# home made rotisserie



## tspring (Sep 7, 2011)

I plan on making a home made rotisserie out of 2 engine stands and need a good idea on how to make a bracket to connect the body to the engine stands. If anyone could post pictures of their rotisserie it would be help full.


----------



## 389tripower65GTO (Feb 2, 2012)

T,
try a search for "rotisserie".
I was looking to do the same thing a while back,
and I was able to find some info that way.
Someone had posted an idea of how to create one.
I never ended up doing that, but it was very educational.


----------



## 68_Goat (Nov 7, 2008)

*Rotisserie*

Had to weld to rear as there was nothing left to bolt to....cut it loose after body was back on frame
Lots of square tubing and two cheap Harbor Freight engine stands. I got the tubing free and had around $100 in it. Gave it away when I was done with it.


----------



## tspring (Sep 7, 2011)

found a video on youtube of a guy using 2 engine stands. His design was very simple.
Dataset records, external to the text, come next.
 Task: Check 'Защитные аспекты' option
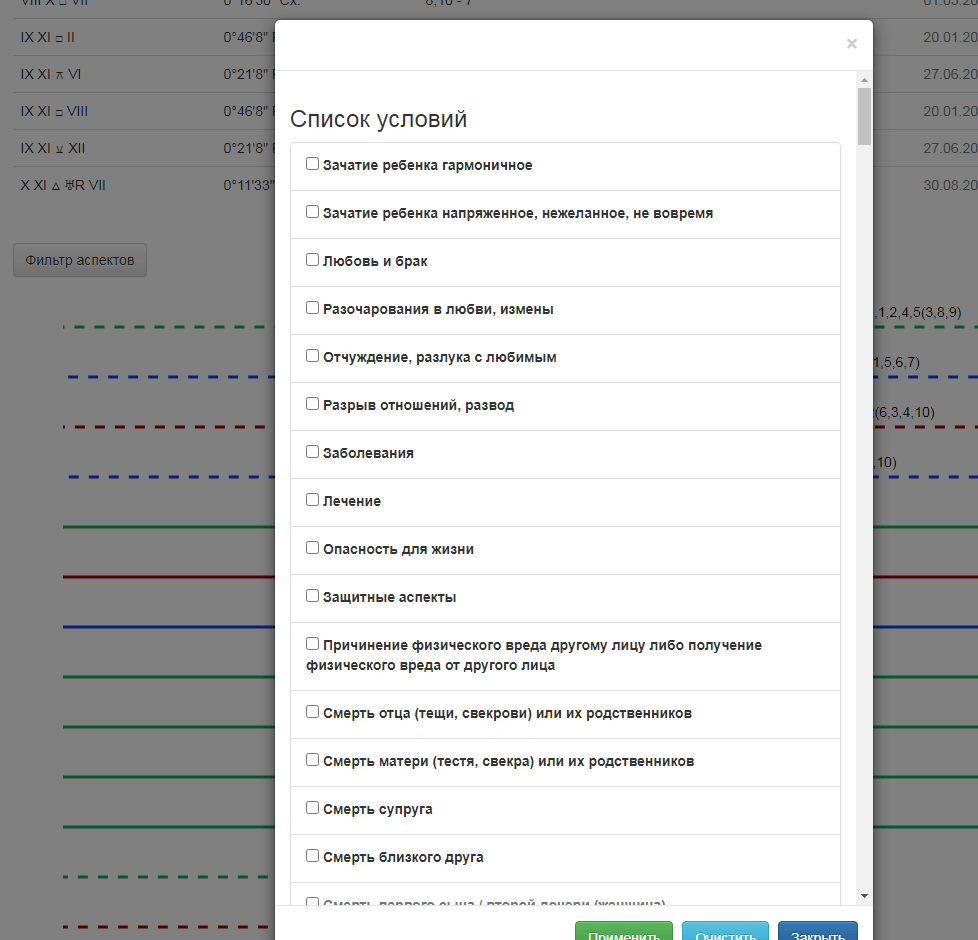point(313,596)
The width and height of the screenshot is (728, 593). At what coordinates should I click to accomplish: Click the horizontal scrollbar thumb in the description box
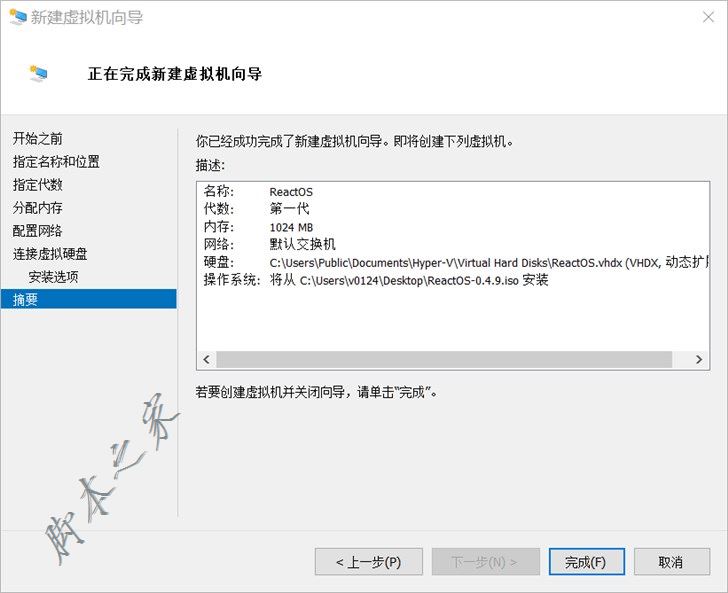pyautogui.click(x=444, y=360)
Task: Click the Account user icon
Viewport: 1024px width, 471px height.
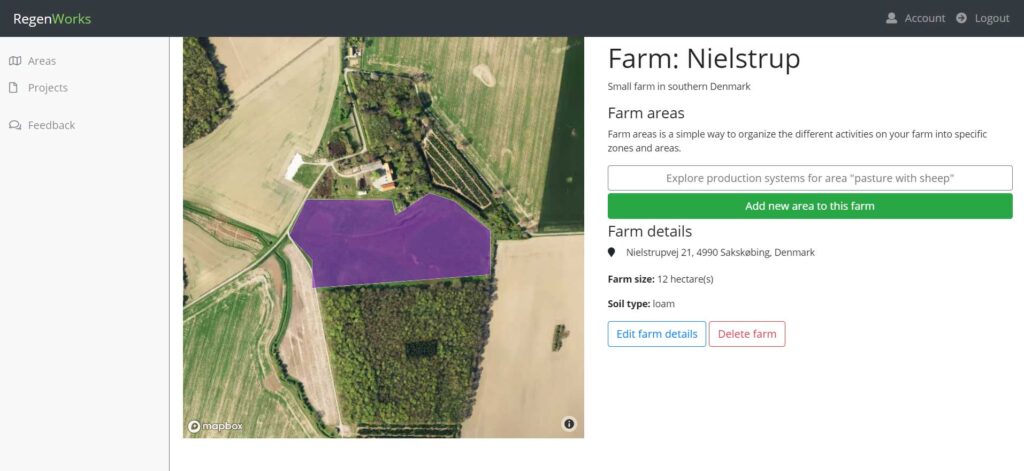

I am going to get my tubing tommorrow and start building. I hope to have the body on the rotisserie bythis weekend.


----------



## OrbitOrange (Jul 5, 2010)

Engine stand needs to be high enough from the floor so that when you turn the car up on its side the doors, fender and quarters do not hit the floor! I borrowed a rotisserie from a local guy when I did my frame off and his had adjustable height.


----------



## EmersonHart13 (Dec 23, 2011)

Wood Frame Rotisserie - Pics - NastyZ28.com

or

Car rotisserie - Four Eyed Forums


----------



## OrbitOrange (Jul 5, 2010)

EmersonHart13 said:


> Wood Frame Rotisserie - Pics - NastyZ28.com
> 
> or
> 
> Car rotisserie - Four Eyed Forums


Aint no way in hell Id put my car on that wood death trap.


----------



## 05GTO (Oct 6, 2004)

I purchased one new, used it for a year and a half and sold it on craiglist for 2 hundred less than what i paid for it new. Best $200 I've ever spent!


----------